今日はこれから生徒たちに、テストの成果である「成績表」を渡すのだ。


渡すのはもちろん担任の仕事、なんとも皮肉な役回りである。


担任である私は、田村くんに渡さなければならず、どんな顔して渡せばよいのか、そのことばかり考えていた。


結局昨夜は一睡もできなかった。


もちろん、眠れなかった理由はそれだけではない。


彼が全教科満点をとったことで、どう彼に応えればいいのだろう?


自分の気持ちを押し殺してまで、嘘をつき続ける。


この方法しかないのはわかっている。


だけど・・・・。


そんな気持ちのまま、私は教室のドアをあけた。


真っ先に目をやったのは、やはり彼の机だった。


しかし、そこに彼の姿はなかった。


なんだ、今日はお休みなの?そう思うと少しがっかりした自分がいた。


昨夜、眠れないほど悩んだのに、なんでいないの?やっぱ、本気じゃなかったわけ?


「それでは、テストの結果が出ましたので、今日はみなさんに待ちに待った成績表をお渡ししたいと思います」


早速、みんなが心待ちにしているであろう成績表を渡し始める。


「みんな良くがんばりましたね。この調子でこれからもがんばりましょうね。今日は合わせて進路希望の用紙も配ります。金曜日までに記入して提出してください。この用紙は、進路指導の林先生にお渡しします。よく考えて記入して来てください」


生徒たちは、成績表を見ながら、歓声の声をあげたり、不満そうに顔をしかめたりと、様々だった。

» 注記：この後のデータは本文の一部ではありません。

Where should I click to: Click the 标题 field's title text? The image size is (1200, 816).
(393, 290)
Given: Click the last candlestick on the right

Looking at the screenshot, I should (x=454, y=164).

そんな彼らを見ながら、私はふと、ある言葉を思い出していた。


「俺がいなかったら、ここだと思って・・・」


まさか?と思ったが、教室を出ると私は直ぐに屋上に向かって階段を駆け上がっていた。


彼は今、屋上にいて、そこで私が来るのを待っているような気がしてならなかったから。



「やったー!俺、ミサトチャンが来てくれるってずっと念じてたんだよ」


やはり彼は屋上にいた。


嬉しそうにこっちを見て笑っている。


こんな雨の日に、屋上に来るなんて・・・・。そんな誰も考えないこと、どうしてこの子はするんだろう。


私だって、こんな日に来るのは初めてなのよ。


それなのに、なぜ彼はここにいる。


あんなに言ってたテストの結果が、気にならないのだろうか。


私が思うほど、彼は気にしていないのか。


そう思うと、だんだん腹が立ってきた。